# 文本片段
=-=-=
CodeForces 631D Messenger

$KMP$。

$n=1$和$n=2$的时候可以单独计算。$n>2$时，可以拿字符和数字分别做一次匹配，然后扫描一遍判断一下就可以计算出答案了。

#pragma comment(linker, "/STACK:1024000000,1024000000")
#include<cstdio>
#include<cstring>
#include<cmath>
#include<algorithm>
#include<vector>
#include<map>
#include<set>
#include<queue>
#include<stack>
#include<bitset>
#include<iostream>
using namespace std;
typedef long long LL;
const double pi=acos(-1.0),eps=1e-6;
void File()
{
    freopen("D:\\in.txt","r",stdin);
    freopen("D:\\out.txt","w",stdout);
}
template <class T>
inline void read(T &x)
{
    char c=getchar(); x=0;
    while(!isdigit(c)) c=getchar();
    while(isdigit(c)) {x=x*10+c-'0'; c=getchar();}
}

const int maxn=200010;
struct X { LL num; int a; }s[maxn],t[maxn];
int lens,lent,n,m;
char op[100];
int nx[maxn],f[maxn],g[maxn];
LL a[maxn],b[maxn]; int len1,len2;

void get_next()
{
    int j=-1,i=0; nx[0]=-1;
    while(i<len2)
    {
        if(j==-1||b[i]==b[j]) i++, j++, nx[i]=j;
        else j=nx[j];
    }
}

void kmp(bool x){
    get_next();
    int i=0,j=0;
    while(i<len1){
        if(j==-1||a[i]==b[j]) i++ ,j++;
        else j=nx[j];
        if(j==len2)
        {
            if(x==0) f[i-j+len2]=1;
            else g[i-j+len2]=1;
        }
    }
}

int main()
=-=-=
# 所给清单
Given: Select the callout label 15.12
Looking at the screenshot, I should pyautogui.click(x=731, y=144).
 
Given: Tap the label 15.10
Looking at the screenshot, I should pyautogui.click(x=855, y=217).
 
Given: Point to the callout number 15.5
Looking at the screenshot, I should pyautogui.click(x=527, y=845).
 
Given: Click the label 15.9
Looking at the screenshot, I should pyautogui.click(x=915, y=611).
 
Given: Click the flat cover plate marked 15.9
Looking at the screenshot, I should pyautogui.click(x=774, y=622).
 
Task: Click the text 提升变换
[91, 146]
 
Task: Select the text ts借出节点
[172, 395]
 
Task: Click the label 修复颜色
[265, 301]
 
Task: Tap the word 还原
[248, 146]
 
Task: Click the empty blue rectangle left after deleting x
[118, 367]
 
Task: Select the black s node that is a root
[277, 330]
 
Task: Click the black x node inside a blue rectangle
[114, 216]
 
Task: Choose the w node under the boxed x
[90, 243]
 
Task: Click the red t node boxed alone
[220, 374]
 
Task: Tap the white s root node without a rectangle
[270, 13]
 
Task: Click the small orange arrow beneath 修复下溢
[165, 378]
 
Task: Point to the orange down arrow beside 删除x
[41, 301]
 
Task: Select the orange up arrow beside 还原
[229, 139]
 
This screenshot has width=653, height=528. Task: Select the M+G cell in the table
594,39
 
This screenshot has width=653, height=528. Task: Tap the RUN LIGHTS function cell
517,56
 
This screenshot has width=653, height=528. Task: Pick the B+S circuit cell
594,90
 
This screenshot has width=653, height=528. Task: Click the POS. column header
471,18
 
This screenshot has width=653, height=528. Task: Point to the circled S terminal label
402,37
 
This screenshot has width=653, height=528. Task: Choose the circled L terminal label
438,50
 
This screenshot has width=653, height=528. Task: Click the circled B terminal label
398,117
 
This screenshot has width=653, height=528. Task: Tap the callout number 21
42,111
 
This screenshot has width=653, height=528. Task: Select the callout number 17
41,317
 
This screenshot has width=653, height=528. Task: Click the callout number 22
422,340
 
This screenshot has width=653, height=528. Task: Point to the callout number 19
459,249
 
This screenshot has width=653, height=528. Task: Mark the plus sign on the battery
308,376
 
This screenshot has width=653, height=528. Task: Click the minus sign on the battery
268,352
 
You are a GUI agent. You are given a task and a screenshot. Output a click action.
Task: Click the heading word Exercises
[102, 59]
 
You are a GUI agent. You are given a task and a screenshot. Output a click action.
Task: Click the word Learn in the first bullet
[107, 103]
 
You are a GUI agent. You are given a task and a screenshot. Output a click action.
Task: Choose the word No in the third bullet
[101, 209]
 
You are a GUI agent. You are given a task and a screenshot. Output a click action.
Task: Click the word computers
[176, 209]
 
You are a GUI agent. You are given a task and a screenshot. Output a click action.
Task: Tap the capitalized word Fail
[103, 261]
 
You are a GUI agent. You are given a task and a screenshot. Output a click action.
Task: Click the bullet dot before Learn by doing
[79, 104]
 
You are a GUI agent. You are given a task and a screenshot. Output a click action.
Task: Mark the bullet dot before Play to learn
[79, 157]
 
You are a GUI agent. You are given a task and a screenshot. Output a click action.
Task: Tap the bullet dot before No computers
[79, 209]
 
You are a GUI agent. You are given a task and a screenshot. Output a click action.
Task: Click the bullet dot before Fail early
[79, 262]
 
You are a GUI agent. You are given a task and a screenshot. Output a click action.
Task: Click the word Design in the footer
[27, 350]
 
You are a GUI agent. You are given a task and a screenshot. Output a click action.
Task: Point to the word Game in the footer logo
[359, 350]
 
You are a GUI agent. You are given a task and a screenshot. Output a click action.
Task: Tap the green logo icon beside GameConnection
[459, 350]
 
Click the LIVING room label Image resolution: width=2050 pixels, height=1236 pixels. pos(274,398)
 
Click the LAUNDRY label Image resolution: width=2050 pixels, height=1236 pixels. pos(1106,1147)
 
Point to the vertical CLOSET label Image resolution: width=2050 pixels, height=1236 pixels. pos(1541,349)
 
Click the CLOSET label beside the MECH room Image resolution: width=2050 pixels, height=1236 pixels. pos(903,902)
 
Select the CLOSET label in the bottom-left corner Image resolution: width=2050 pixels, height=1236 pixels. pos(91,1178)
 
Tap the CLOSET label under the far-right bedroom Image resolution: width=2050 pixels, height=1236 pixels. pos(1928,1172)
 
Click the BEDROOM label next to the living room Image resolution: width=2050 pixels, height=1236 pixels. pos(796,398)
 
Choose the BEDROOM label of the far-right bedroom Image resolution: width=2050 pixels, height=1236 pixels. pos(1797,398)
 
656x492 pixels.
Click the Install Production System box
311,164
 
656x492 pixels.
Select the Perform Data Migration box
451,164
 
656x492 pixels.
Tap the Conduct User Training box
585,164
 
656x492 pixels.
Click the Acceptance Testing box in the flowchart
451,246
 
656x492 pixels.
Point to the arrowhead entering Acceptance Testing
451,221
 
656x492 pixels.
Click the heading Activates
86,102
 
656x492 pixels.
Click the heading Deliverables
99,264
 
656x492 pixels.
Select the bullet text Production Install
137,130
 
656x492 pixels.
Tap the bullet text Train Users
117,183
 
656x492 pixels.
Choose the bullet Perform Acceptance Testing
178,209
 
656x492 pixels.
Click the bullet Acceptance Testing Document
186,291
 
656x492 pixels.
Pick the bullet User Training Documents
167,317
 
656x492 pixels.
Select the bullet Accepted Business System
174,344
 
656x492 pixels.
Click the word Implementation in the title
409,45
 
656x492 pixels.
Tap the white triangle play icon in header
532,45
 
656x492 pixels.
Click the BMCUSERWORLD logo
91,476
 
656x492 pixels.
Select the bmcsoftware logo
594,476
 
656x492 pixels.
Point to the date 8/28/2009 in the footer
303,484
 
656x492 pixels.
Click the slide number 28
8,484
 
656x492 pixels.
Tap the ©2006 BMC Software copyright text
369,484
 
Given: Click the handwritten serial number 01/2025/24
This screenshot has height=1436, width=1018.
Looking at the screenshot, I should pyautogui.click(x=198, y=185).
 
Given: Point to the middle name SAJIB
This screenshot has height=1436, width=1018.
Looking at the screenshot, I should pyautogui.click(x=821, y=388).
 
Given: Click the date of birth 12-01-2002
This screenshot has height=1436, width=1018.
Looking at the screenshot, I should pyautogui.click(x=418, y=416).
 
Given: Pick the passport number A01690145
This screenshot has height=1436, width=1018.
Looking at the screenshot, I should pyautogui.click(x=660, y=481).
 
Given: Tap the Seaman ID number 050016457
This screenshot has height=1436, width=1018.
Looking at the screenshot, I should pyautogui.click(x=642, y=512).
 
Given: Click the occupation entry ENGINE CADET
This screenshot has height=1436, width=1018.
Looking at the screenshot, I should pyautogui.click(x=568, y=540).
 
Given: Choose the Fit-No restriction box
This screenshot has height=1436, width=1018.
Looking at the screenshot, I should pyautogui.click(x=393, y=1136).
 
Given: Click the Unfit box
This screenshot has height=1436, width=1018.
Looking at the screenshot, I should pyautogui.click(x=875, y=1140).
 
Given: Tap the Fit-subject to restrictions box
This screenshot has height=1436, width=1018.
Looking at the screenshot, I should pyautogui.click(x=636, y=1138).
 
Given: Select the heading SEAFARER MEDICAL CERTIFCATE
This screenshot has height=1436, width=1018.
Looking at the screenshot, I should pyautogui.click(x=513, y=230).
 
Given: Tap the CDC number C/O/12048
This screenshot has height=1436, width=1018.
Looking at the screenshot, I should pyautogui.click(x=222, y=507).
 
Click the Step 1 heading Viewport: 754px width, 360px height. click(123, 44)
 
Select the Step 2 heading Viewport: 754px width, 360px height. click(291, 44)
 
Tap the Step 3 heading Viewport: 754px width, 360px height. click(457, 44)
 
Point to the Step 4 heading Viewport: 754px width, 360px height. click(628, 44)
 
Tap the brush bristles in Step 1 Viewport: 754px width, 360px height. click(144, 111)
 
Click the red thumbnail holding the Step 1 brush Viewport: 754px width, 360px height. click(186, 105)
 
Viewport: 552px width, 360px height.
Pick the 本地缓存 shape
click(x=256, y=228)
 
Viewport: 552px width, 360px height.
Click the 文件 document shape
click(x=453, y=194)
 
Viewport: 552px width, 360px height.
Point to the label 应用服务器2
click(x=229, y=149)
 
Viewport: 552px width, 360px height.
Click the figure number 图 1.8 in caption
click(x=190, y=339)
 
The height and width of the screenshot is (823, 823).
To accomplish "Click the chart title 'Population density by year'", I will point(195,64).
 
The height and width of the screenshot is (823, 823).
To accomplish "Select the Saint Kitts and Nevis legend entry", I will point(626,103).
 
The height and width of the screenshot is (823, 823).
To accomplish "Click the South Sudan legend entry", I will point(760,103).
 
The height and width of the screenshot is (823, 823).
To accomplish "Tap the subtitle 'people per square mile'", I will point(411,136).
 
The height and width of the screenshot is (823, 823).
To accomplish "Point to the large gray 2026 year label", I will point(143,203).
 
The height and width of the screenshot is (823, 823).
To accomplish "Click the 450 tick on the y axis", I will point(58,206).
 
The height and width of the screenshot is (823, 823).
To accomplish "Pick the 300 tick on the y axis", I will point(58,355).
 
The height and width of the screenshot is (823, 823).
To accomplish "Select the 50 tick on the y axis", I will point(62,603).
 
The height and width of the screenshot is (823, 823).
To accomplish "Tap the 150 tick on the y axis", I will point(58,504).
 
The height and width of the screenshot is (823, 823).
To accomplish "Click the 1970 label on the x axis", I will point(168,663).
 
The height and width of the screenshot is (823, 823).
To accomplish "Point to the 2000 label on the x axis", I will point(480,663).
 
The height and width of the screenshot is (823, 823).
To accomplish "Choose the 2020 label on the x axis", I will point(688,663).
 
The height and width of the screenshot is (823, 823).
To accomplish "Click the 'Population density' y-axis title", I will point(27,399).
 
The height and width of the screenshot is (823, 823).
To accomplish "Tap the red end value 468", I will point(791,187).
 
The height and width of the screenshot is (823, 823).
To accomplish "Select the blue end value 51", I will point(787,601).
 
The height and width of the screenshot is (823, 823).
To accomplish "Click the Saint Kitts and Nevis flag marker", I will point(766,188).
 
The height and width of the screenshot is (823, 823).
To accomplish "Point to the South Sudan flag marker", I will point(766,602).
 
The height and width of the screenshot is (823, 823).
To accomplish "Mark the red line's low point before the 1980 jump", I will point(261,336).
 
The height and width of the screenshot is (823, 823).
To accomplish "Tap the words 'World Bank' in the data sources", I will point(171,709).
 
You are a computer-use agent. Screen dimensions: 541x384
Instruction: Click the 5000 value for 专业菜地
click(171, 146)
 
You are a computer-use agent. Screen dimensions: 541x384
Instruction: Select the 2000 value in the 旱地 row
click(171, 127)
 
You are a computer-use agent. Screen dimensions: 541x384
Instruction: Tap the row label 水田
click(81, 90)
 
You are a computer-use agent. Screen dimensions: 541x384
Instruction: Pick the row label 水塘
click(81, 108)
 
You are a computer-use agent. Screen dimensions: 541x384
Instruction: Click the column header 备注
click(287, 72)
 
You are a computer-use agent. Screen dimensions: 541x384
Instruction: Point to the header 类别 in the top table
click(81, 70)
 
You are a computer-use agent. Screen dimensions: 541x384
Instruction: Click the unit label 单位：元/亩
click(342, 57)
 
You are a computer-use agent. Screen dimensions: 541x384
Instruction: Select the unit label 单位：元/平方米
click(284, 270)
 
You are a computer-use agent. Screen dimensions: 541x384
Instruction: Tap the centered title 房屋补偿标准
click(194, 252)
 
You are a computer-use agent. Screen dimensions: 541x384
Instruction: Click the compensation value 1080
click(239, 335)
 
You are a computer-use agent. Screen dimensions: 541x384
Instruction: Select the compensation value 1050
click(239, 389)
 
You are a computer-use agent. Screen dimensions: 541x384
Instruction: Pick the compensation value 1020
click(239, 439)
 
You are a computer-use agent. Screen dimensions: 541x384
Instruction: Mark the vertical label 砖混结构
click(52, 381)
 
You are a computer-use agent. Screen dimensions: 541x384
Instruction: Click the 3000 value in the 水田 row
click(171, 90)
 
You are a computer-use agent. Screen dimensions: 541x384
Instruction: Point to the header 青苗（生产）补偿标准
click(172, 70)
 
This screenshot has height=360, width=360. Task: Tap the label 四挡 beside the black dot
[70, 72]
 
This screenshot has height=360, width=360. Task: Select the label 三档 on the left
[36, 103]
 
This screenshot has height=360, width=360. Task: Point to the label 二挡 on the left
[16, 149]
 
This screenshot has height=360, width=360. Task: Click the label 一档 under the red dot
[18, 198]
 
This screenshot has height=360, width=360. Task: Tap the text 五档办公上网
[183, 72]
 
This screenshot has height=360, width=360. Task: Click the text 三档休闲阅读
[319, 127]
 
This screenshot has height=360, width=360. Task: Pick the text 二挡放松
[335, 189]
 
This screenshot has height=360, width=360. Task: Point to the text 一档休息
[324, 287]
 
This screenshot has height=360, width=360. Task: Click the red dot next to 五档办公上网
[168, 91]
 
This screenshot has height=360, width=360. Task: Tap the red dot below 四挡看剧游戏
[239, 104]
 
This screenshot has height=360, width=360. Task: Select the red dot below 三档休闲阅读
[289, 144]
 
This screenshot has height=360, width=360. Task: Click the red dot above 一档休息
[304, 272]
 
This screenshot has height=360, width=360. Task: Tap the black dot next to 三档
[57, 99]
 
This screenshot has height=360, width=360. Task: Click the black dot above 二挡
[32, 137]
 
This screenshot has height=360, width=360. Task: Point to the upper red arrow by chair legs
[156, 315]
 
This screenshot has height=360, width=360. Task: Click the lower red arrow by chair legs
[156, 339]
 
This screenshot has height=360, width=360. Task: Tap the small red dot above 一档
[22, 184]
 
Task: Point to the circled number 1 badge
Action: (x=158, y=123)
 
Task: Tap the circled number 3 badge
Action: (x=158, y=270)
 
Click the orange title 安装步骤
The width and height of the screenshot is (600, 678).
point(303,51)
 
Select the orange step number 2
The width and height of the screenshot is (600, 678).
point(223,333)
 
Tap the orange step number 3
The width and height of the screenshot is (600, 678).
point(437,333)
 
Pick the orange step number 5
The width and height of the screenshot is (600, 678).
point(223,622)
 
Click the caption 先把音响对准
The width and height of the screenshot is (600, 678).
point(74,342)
=-=-=
# 挑战题 1
按这篇题解的说法，n大于2时，要拿哪两样东西各做一次匹配？
# 挑战题 2
把清单里含有字符串“五档办公上网”的行全部筛出来。

# 练习作答 1
字符和数字。

# 练习作答 2
This screenshot has height=360, width=360. Task: Tap the text 五档办公上网
This screenshot has height=360, width=360. Task: Click the red dot next to 五档办公上网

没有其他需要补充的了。